#### DATA

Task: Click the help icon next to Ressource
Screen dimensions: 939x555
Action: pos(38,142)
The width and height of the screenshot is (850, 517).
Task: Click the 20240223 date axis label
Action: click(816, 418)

########

Word for word, reproduce every line of the data.

Task: Click the help icon next to Ressource
Screen dimensions: 939x555
Action: pos(38,142)
The width and height of the screenshot is (850, 517).
Task: Click the 20240223 date axis label
Action: click(816, 418)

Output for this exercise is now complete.